## EXERCISE INSTRUCTIONS
Go through the data and copy every line exactly, but not the images.

(Stored records)
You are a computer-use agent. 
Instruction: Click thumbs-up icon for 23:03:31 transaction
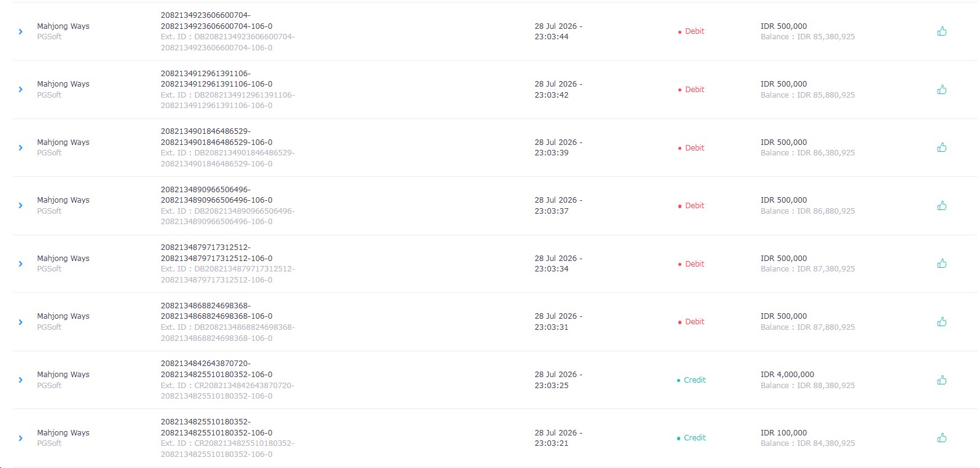click(x=941, y=322)
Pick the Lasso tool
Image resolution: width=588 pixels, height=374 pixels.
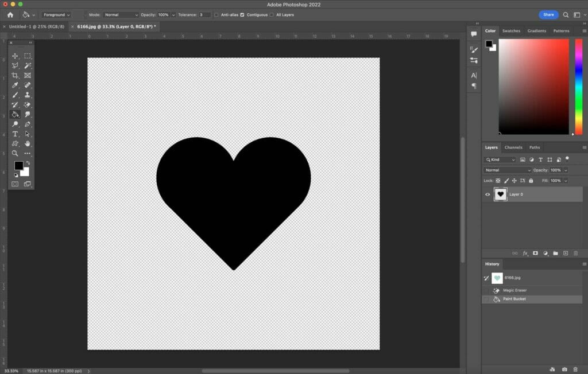15,65
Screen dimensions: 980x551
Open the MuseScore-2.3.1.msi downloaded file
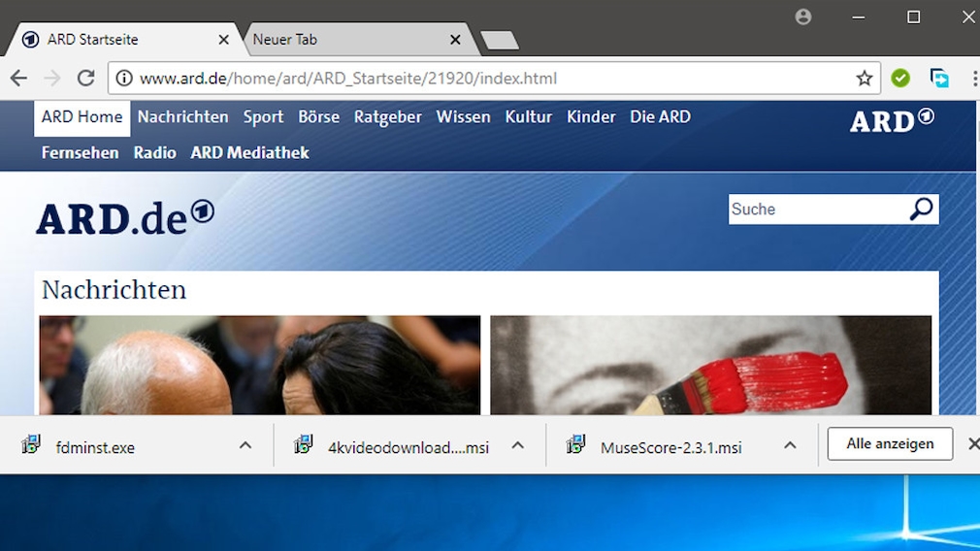click(670, 447)
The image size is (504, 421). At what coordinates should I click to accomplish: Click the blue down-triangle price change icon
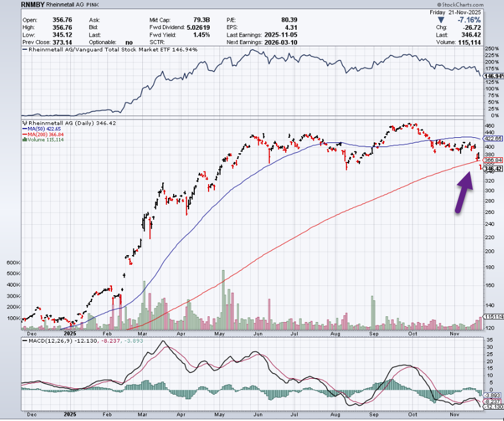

## EXPECTED ANSWER
You are a computer-use agent. 
Instruction: Click thumbs-up icon for 23:03:31 transaction
click(x=941, y=322)
Pick the Lasso tool
Image resolution: width=588 pixels, height=374 pixels.
15,65
Screen dimensions: 980x551
Open the MuseScore-2.3.1.msi downloaded file
click(670, 447)
The image size is (504, 421). At what coordinates should I click to accomplish: Click the blue down-triangle price change icon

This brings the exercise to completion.